- WHAT IS BEING ASKED -
Only lines with the word "Given" are needed; collect each of them from the listing below.

==== INFORMATION PROVIDED

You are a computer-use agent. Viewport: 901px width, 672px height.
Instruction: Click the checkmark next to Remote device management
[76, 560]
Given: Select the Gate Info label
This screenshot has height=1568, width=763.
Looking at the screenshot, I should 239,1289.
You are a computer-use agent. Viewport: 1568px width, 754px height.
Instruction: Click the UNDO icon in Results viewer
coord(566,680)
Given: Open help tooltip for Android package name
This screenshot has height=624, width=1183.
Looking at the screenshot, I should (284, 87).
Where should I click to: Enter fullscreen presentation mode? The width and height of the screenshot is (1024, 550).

========

- THE ANSWER -
Given: Select the Gate Info label
Given: Open help tooltip for Android package name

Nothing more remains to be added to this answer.